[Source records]
◇ ◇ ◇ ◇ ◇ ◇ ◇

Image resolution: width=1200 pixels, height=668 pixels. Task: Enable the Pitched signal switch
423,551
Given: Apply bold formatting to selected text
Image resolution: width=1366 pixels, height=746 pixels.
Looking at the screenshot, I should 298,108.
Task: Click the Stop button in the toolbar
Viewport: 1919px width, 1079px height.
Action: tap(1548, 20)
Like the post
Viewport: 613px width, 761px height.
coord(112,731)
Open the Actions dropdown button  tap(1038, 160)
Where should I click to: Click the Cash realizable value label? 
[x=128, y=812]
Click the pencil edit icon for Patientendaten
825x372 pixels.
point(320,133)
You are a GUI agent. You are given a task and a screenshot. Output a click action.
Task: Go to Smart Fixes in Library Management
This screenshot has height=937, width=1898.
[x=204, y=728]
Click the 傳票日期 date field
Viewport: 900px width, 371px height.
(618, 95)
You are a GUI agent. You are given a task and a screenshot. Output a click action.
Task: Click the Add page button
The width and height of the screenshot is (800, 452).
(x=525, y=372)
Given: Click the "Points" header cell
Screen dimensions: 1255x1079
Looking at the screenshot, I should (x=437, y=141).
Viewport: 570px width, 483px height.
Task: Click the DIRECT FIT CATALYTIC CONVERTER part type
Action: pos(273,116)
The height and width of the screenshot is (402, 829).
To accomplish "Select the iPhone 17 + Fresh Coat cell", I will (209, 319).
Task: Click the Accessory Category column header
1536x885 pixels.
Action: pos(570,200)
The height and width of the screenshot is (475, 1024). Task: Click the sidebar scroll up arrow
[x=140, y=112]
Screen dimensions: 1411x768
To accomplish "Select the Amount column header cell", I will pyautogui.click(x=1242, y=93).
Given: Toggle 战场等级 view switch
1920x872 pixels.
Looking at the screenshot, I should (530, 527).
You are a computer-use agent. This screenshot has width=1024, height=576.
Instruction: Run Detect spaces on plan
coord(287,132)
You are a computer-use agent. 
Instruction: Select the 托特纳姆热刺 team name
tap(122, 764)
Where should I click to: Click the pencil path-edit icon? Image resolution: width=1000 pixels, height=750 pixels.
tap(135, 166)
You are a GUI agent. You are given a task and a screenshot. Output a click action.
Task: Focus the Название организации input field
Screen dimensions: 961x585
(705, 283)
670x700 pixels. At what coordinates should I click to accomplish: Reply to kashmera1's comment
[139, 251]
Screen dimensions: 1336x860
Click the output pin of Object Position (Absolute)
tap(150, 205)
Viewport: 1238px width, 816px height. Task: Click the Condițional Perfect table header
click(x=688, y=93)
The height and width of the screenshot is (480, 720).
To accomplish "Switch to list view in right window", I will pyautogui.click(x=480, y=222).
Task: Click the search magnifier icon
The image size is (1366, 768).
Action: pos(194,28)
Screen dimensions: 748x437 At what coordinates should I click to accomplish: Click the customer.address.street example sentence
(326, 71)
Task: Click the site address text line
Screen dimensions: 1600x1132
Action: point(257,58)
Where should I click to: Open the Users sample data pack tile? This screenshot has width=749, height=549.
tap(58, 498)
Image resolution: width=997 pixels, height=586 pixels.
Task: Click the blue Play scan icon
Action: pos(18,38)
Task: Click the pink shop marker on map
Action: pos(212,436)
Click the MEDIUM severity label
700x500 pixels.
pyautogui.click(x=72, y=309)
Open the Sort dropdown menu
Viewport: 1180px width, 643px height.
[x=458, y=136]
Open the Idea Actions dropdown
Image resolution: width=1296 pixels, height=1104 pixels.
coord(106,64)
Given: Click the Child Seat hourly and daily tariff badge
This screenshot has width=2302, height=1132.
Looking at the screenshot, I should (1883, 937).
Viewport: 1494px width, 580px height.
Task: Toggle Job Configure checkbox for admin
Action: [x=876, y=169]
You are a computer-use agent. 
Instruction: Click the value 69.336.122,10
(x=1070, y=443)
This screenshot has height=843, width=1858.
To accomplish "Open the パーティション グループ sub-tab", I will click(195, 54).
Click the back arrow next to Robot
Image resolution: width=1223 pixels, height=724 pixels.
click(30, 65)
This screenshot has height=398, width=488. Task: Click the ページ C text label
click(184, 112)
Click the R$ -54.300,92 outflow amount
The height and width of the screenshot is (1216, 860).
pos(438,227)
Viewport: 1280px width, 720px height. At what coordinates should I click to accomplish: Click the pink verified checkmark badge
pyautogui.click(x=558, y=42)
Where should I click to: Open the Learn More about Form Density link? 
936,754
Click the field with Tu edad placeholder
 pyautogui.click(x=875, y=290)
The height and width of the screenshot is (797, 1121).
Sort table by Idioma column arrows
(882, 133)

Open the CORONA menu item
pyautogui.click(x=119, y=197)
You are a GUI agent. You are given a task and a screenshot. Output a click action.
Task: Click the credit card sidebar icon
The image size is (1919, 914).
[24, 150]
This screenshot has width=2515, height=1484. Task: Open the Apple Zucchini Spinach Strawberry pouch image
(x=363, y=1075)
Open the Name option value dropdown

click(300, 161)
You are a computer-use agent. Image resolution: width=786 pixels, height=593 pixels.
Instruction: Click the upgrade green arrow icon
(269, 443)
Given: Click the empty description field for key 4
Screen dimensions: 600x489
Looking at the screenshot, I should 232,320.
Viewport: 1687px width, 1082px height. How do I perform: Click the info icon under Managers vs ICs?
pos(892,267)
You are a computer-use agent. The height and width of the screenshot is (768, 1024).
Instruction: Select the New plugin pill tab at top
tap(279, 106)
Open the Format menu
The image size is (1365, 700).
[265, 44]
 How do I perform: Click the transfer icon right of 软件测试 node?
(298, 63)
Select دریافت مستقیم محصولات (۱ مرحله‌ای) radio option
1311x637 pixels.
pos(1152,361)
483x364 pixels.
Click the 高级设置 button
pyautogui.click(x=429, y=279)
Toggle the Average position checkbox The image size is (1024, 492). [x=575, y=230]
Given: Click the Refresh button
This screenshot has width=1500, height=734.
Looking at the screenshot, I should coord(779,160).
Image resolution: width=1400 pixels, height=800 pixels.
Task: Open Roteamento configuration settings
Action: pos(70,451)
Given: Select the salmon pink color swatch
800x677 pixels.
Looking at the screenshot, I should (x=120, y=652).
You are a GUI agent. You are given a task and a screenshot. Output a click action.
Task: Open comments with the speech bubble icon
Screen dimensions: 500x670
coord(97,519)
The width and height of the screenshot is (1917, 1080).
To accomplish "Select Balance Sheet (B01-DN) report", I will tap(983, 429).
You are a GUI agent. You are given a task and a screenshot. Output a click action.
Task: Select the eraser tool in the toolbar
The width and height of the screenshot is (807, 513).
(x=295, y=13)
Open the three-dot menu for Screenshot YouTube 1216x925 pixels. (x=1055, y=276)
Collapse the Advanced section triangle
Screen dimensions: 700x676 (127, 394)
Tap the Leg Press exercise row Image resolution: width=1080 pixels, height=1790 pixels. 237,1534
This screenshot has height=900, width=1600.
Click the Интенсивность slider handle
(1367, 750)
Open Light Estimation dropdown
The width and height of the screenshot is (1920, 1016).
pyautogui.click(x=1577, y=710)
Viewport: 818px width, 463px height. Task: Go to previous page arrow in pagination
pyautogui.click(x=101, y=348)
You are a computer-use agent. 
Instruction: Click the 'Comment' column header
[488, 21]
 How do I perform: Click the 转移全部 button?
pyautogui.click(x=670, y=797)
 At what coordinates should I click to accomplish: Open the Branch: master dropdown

◇ ◇ ◇ ◇ ◇ ◇ ◇

Every record must be returned exactly.

Image resolution: width=1200 pixels, height=668 pixels. Task: Enable the Pitched signal switch
423,551
Given: Apply bold formatting to selected text
Image resolution: width=1366 pixels, height=746 pixels.
Looking at the screenshot, I should 298,108.
Task: Click the Stop button in the toolbar
Viewport: 1919px width, 1079px height.
Action: tap(1548, 20)
Like the post
Viewport: 613px width, 761px height.
coord(112,731)
Open the Actions dropdown button  tap(1038, 160)
Where should I click to: Click the Cash realizable value label? 
[x=128, y=812]
Click the pencil edit icon for Patientendaten
825x372 pixels.
point(320,133)
You are a GUI agent. You are given a task and a screenshot. Output a click action.
Task: Go to Smart Fixes in Library Management
This screenshot has height=937, width=1898.
[x=204, y=728]
Click the 傳票日期 date field
Viewport: 900px width, 371px height.
(618, 95)
You are a GUI agent. You are given a task and a screenshot. Output a click action.
Task: Click the Add page button
The width and height of the screenshot is (800, 452).
(x=525, y=372)
Given: Click the "Points" header cell
Screen dimensions: 1255x1079
Looking at the screenshot, I should (x=437, y=141).
Viewport: 570px width, 483px height.
Task: Click the DIRECT FIT CATALYTIC CONVERTER part type
Action: pos(273,116)
The height and width of the screenshot is (402, 829).
To accomplish "Select the iPhone 17 + Fresh Coat cell", I will (209, 319).
Task: Click the Accessory Category column header
1536x885 pixels.
Action: pos(570,200)
The height and width of the screenshot is (475, 1024). Task: Click the sidebar scroll up arrow
[x=140, y=112]
Screen dimensions: 1411x768
To accomplish "Select the Amount column header cell", I will pyautogui.click(x=1242, y=93).
Given: Toggle 战场等级 view switch
1920x872 pixels.
Looking at the screenshot, I should (530, 527).
You are a computer-use agent. This screenshot has width=1024, height=576.
Instruction: Run Detect spaces on plan
coord(287,132)
You are a computer-use agent. 
Instruction: Select the 托特纳姆热刺 team name
tap(122, 764)
Where should I click to: Click the pencil path-edit icon? Image resolution: width=1000 pixels, height=750 pixels.
tap(135, 166)
You are a GUI agent. You are given a task and a screenshot. Output a click action.
Task: Focus the Название организации input field
Screen dimensions: 961x585
(705, 283)
670x700 pixels. At what coordinates should I click to accomplish: Reply to kashmera1's comment
[139, 251]
Screen dimensions: 1336x860
Click the output pin of Object Position (Absolute)
tap(150, 205)
Viewport: 1238px width, 816px height. Task: Click the Condițional Perfect table header
click(x=688, y=93)
The height and width of the screenshot is (480, 720).
To accomplish "Switch to list view in right window", I will pyautogui.click(x=480, y=222).
Task: Click the search magnifier icon
The image size is (1366, 768).
Action: pos(194,28)
Screen dimensions: 748x437 At what coordinates should I click to accomplish: Click the customer.address.street example sentence
(326, 71)
Task: Click the site address text line
Screen dimensions: 1600x1132
Action: point(257,58)
Where should I click to: Open the Users sample data pack tile? This screenshot has width=749, height=549.
tap(58, 498)
Image resolution: width=997 pixels, height=586 pixels.
Task: Click the blue Play scan icon
Action: pos(18,38)
Task: Click the pink shop marker on map
Action: pos(212,436)
Click the MEDIUM severity label
700x500 pixels.
pyautogui.click(x=72, y=309)
Open the Sort dropdown menu
Viewport: 1180px width, 643px height.
[x=458, y=136]
Open the Idea Actions dropdown
Image resolution: width=1296 pixels, height=1104 pixels.
coord(106,64)
Given: Click the Child Seat hourly and daily tariff badge
This screenshot has width=2302, height=1132.
Looking at the screenshot, I should (1883, 937).
Viewport: 1494px width, 580px height.
Task: Toggle Job Configure checkbox for admin
Action: [x=876, y=169]
You are a computer-use agent. 
Instruction: Click the value 69.336.122,10
(x=1070, y=443)
This screenshot has height=843, width=1858.
To accomplish "Open the パーティション グループ sub-tab", I will click(195, 54).
Click the back arrow next to Robot
Image resolution: width=1223 pixels, height=724 pixels.
click(30, 65)
This screenshot has height=398, width=488. Task: Click the ページ C text label
click(184, 112)
Click the R$ -54.300,92 outflow amount
The height and width of the screenshot is (1216, 860).
pos(438,227)
Viewport: 1280px width, 720px height. At what coordinates should I click to accomplish: Click the pink verified checkmark badge
pyautogui.click(x=558, y=42)
Where should I click to: Open the Learn More about Form Density link? 
936,754
Click the field with Tu edad placeholder
 pyautogui.click(x=875, y=290)
The height and width of the screenshot is (797, 1121).
Sort table by Idioma column arrows
(882, 133)

Open the CORONA menu item
pyautogui.click(x=119, y=197)
You are a GUI agent. You are given a task and a screenshot. Output a click action.
Task: Click the credit card sidebar icon
The image size is (1919, 914).
[24, 150]
This screenshot has width=2515, height=1484. Task: Open the Apple Zucchini Spinach Strawberry pouch image
(x=363, y=1075)
Open the Name option value dropdown

click(300, 161)
You are a computer-use agent. Image resolution: width=786 pixels, height=593 pixels.
Instruction: Click the upgrade green arrow icon
(269, 443)
Given: Click the empty description field for key 4
Screen dimensions: 600x489
Looking at the screenshot, I should 232,320.
Viewport: 1687px width, 1082px height. How do I perform: Click the info icon under Managers vs ICs?
pos(892,267)
You are a computer-use agent. The height and width of the screenshot is (768, 1024).
Instruction: Select the New plugin pill tab at top
tap(279, 106)
Open the Format menu
The image size is (1365, 700).
[265, 44]
 How do I perform: Click the transfer icon right of 软件测试 node?
(298, 63)
Select دریافت مستقیم محصولات (۱ مرحله‌ای) radio option
1311x637 pixels.
pos(1152,361)
483x364 pixels.
Click the 高级设置 button
pyautogui.click(x=429, y=279)
Toggle the Average position checkbox The image size is (1024, 492). [x=575, y=230]
Given: Click the Refresh button
This screenshot has width=1500, height=734.
Looking at the screenshot, I should coord(779,160).
Image resolution: width=1400 pixels, height=800 pixels.
Task: Open Roteamento configuration settings
Action: pos(70,451)
Given: Select the salmon pink color swatch
800x677 pixels.
Looking at the screenshot, I should (x=120, y=652).
You are a GUI agent. You are given a task and a screenshot. Output a click action.
Task: Open comments with the speech bubble icon
Screen dimensions: 500x670
coord(97,519)
The width and height of the screenshot is (1917, 1080).
To accomplish "Select Balance Sheet (B01-DN) report", I will tap(983, 429).
You are a GUI agent. You are given a task and a screenshot. Output a click action.
Task: Select the eraser tool in the toolbar
The width and height of the screenshot is (807, 513).
(x=295, y=13)
Open the three-dot menu for Screenshot YouTube 1216x925 pixels. (x=1055, y=276)
Collapse the Advanced section triangle
Screen dimensions: 700x676 (127, 394)
Tap the Leg Press exercise row Image resolution: width=1080 pixels, height=1790 pixels. 237,1534
This screenshot has height=900, width=1600.
Click the Интенсивность slider handle
(1367, 750)
Open Light Estimation dropdown
The width and height of the screenshot is (1920, 1016).
pyautogui.click(x=1577, y=710)
Viewport: 818px width, 463px height. Task: Go to previous page arrow in pagination
pyautogui.click(x=101, y=348)
You are a computer-use agent. 
Instruction: Click the 'Comment' column header
[488, 21]
 How do I perform: Click the 转移全部 button?
pyautogui.click(x=670, y=797)
 At what coordinates should I click to accomplish: Open the Branch: master dropdown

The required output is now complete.